[Provided data]
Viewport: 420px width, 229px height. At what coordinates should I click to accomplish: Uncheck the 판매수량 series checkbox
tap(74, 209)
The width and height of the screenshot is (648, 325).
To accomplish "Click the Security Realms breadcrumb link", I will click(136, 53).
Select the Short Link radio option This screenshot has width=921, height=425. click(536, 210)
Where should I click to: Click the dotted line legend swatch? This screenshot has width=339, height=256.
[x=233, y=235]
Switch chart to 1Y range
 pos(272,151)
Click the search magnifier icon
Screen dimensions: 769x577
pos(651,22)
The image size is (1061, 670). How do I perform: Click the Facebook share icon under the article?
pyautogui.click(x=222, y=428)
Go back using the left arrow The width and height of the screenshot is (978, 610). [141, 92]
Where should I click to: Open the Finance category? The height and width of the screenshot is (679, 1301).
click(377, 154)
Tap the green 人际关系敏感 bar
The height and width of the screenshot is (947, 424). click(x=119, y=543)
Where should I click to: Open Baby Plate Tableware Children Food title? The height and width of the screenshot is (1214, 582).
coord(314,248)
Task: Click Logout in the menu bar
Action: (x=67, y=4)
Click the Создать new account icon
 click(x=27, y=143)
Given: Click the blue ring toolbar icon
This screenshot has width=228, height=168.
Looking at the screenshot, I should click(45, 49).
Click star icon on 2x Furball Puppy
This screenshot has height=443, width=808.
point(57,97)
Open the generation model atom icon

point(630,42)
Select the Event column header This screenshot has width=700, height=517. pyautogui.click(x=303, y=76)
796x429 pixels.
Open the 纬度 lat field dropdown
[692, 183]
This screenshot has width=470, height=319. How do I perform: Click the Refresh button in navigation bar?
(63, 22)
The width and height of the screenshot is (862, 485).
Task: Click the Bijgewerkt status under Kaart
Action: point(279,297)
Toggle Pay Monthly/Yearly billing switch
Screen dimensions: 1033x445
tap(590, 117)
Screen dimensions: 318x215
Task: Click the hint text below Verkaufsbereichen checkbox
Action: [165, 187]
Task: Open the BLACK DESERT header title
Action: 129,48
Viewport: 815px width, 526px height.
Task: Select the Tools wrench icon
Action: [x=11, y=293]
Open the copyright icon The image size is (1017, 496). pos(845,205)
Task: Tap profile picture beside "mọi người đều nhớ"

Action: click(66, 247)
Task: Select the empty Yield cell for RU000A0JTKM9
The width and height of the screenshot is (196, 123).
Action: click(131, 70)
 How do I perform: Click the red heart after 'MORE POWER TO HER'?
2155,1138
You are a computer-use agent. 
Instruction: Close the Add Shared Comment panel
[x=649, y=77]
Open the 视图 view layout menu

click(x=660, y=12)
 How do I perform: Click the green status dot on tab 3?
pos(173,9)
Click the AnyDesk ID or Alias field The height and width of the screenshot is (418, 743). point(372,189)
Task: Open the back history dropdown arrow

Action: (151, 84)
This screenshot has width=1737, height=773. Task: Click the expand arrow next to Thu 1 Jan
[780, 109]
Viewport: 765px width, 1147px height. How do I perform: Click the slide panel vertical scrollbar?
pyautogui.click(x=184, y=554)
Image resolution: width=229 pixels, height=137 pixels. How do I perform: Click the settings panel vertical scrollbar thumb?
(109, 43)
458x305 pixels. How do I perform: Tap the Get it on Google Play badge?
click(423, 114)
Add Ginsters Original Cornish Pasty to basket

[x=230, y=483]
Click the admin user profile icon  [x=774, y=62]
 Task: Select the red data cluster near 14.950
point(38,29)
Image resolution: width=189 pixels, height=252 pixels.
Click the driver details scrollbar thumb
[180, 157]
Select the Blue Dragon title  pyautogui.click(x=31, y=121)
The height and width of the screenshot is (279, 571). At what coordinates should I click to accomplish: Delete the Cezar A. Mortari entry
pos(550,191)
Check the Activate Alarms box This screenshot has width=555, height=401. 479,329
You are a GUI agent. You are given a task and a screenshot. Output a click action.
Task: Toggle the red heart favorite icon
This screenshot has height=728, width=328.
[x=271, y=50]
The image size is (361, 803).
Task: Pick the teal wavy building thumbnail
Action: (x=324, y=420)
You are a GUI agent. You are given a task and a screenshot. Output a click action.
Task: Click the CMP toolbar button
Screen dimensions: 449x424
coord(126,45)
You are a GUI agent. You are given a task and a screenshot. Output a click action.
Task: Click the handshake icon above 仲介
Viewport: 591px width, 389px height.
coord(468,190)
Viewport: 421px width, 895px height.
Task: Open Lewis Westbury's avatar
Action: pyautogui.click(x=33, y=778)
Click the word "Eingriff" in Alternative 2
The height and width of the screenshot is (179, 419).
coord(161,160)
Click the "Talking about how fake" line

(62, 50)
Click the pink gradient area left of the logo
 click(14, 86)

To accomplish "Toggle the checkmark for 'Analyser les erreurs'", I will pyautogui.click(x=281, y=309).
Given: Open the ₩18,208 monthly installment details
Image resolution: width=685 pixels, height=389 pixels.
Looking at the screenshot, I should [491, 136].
[/Provided data]
Lines containing the word "toolbar": copy every one of them from the records above.

Given: Click the blue ring toolbar icon
Task: Click the CMP toolbar button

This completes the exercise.